TEXT EXTRACT:
** begin **
# Which board to bring on trip?



## ridinbend (Aug 2, 2012)

Your a big dude, how big are the boards?


----------



## rastoflastze (Jan 27, 2015)

The litigator is 172 and was made between like 1999 and 2001 from what I saw. The bullet is a 164 wide. I wear a size 14 boot too!


----------



## ridinbend (Aug 2, 2012)

And you can't take both? One without bindings?


----------



## rastoflastze (Jan 27, 2015)

I probably could. Would just be super heavy getting up there and I have no idea which is the better board or and I don't really know anything about the Lib I bought. Super frustrating!


----------



## rambob (Mar 5, 2011)

I used to own a Litigator, circa 2003. I know all about that board. The Litigator is a full camber board that has a big side cut radius and a setback stance. It'll rip groomers (or anything) at Mach 10 stable as being on a rail. I also used to own a 165 BTX SkunkApe: Great board for pow and untracked, not so good on packed or groomed. The current Skunks have a C2 profile (I think) which work great in pow and better on groomed then the older ones.


----------



## timmytard (Mar 19, 2009)

rastoflastze said:


> The litigator is 172 and was made between like 1999 and 2001 from what I saw. The bullet is a 164 wide. I wear a size 14 boot too!


pics of the Gator please


TT


----------



## rastoflastze (Jan 27, 2015)

Pics of my board!


----------
** end **
Stored entries:
** begin **
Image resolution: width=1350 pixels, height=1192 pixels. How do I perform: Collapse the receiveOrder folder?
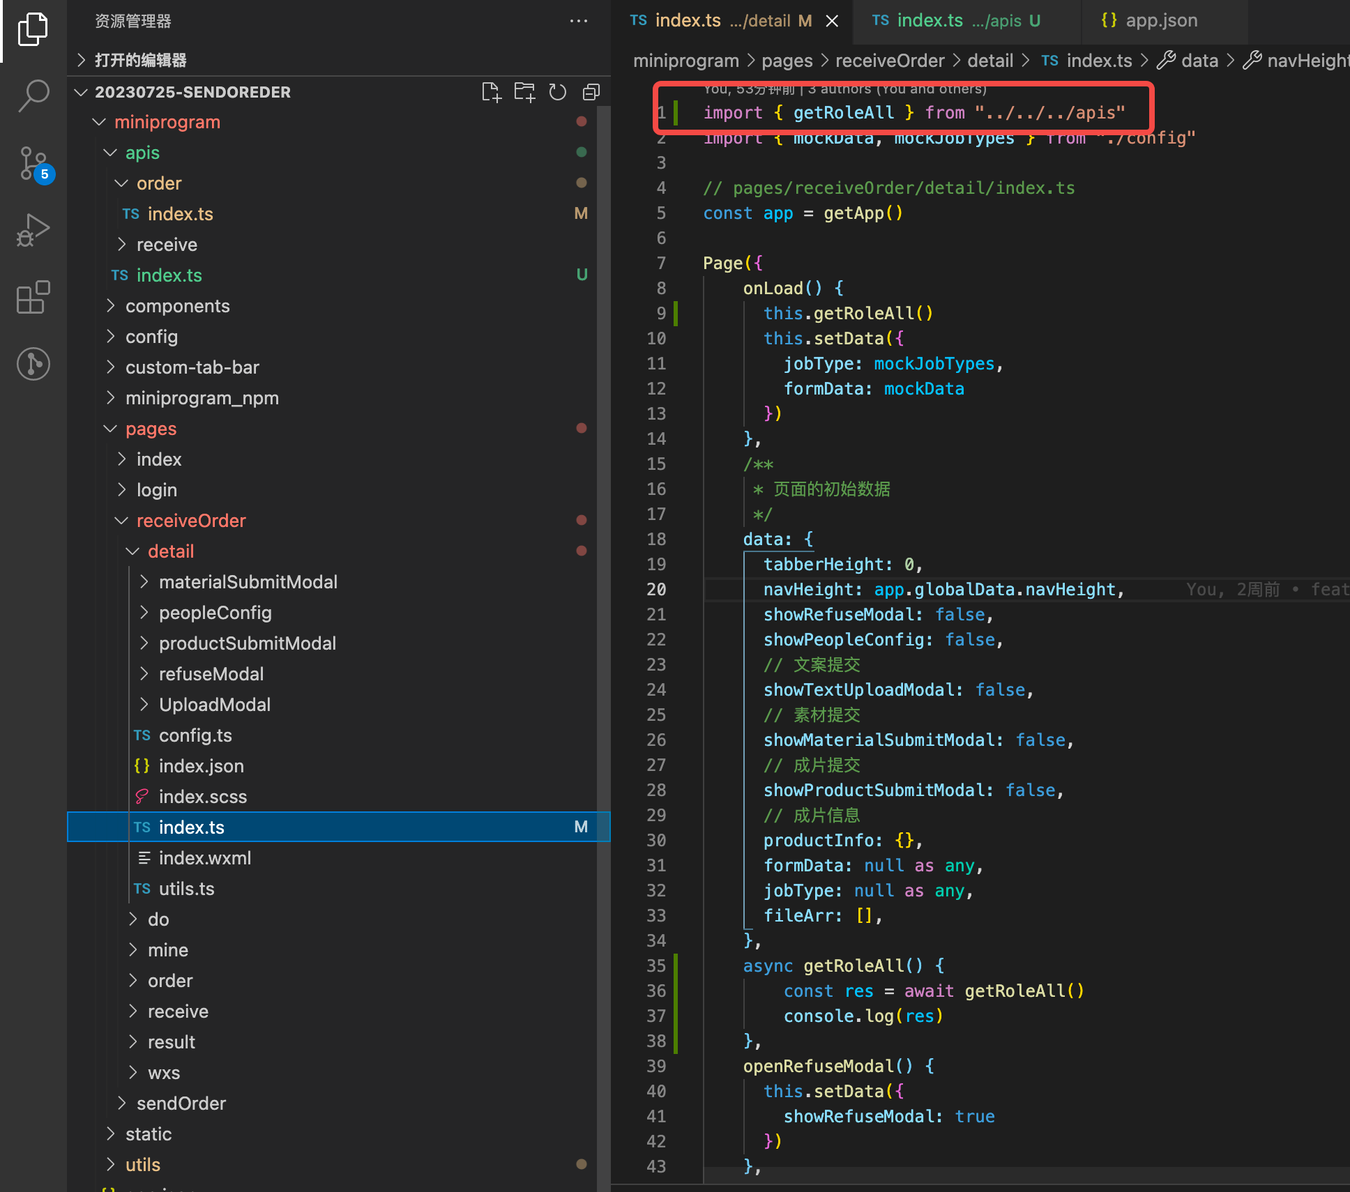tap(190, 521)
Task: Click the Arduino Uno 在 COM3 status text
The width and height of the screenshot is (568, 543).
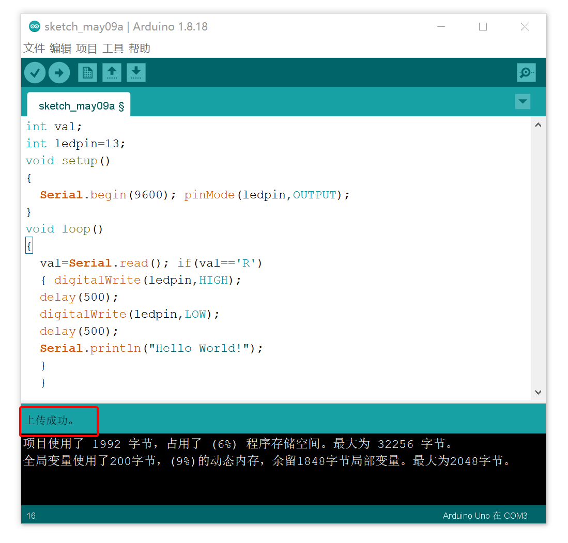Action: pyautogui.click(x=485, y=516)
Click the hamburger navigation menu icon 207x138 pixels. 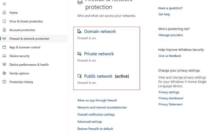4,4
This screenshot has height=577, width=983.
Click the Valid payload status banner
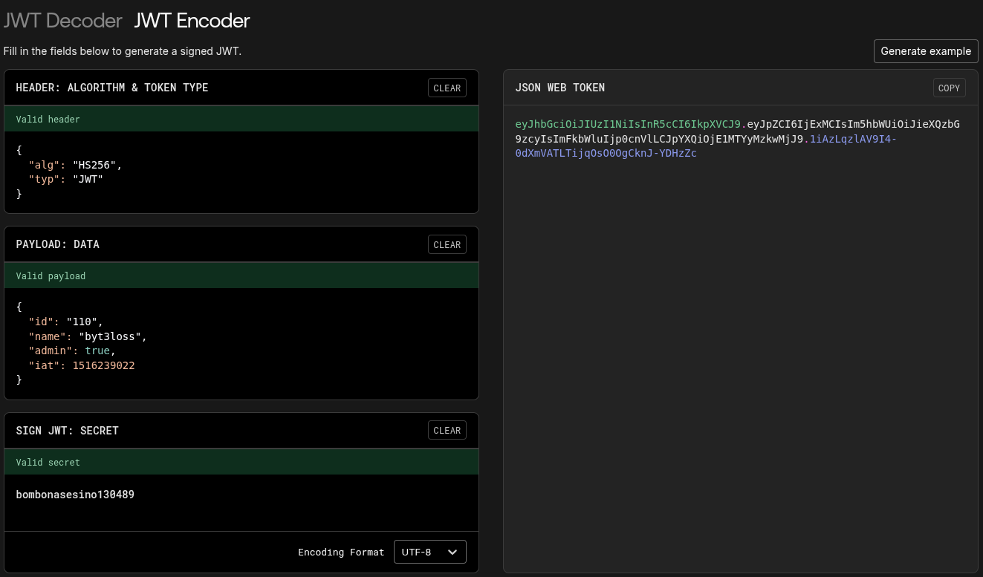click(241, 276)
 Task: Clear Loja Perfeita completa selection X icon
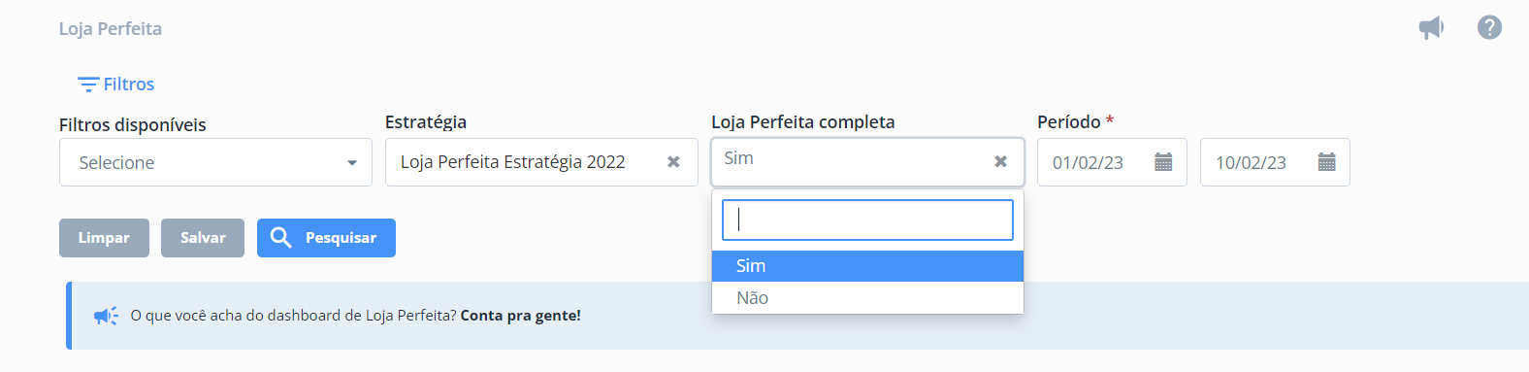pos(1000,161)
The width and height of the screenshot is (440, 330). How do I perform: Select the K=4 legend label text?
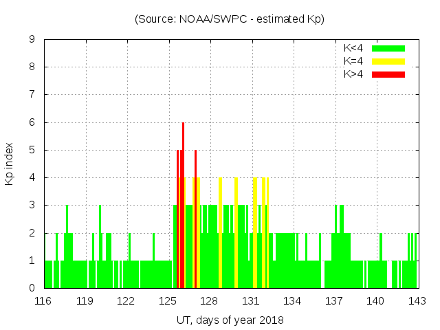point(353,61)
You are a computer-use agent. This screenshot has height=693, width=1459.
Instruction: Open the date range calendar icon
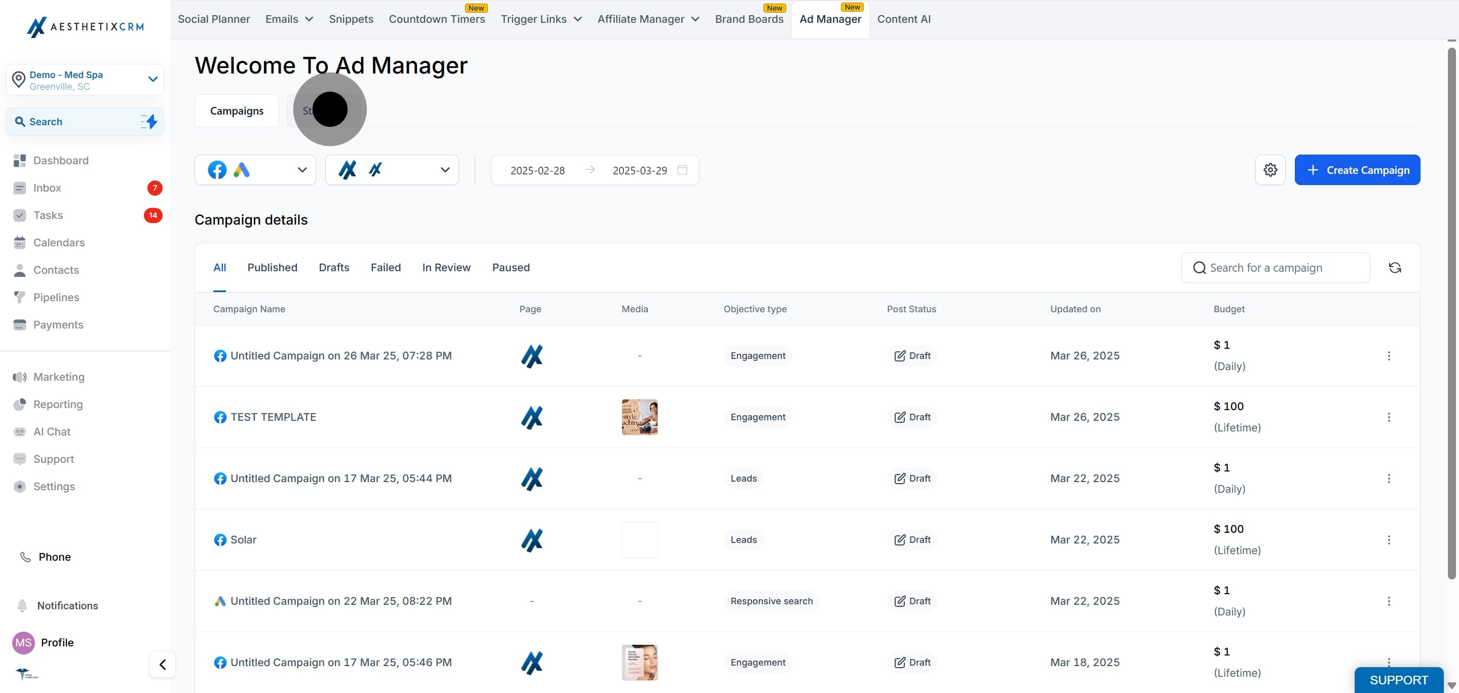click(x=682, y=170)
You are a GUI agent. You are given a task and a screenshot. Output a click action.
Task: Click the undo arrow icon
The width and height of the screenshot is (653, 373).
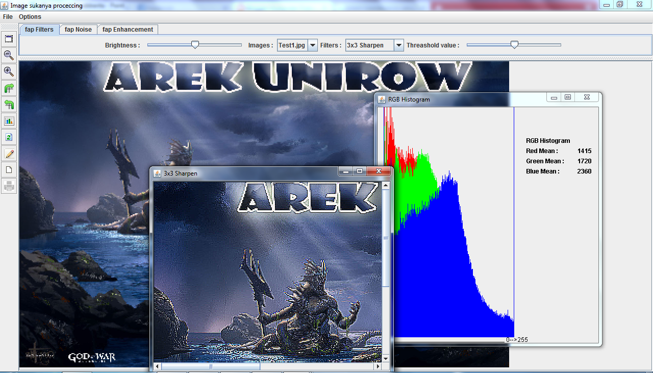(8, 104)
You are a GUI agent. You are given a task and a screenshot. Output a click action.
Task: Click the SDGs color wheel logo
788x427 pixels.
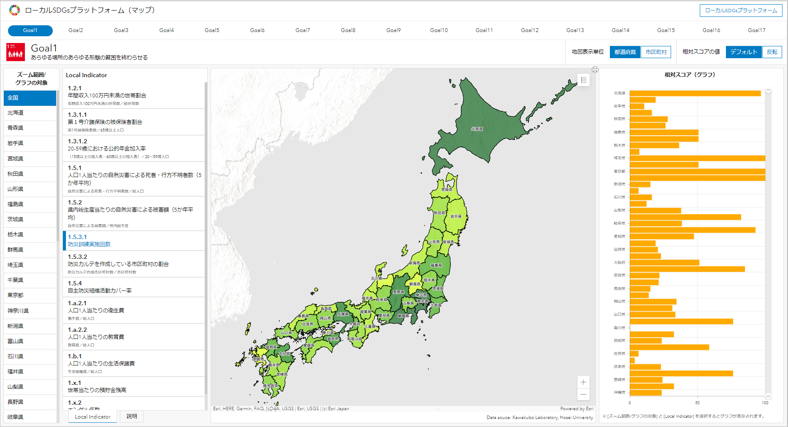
** end **
DIRECTIONS:
(1) In the snowboard thread, what boot size does rastoflastze wear?
(2) Transcribe the stretch of the records from the line containing "The width and height of the screenshot is (440, 330)." through the line containing "click(x=682, y=170)", and leave the pictures out of your answer.
These records have no connection to the snowboard thread.

COMPLETED EXERCISE:
(1) A size 14 boot.

(2)
The width and height of the screenshot is (440, 330). How do I perform: Select the K=4 legend label text?
point(353,61)
You are a computer-use agent. This screenshot has height=693, width=1459.
Instruction: Open the date range calendar icon
click(x=682, y=170)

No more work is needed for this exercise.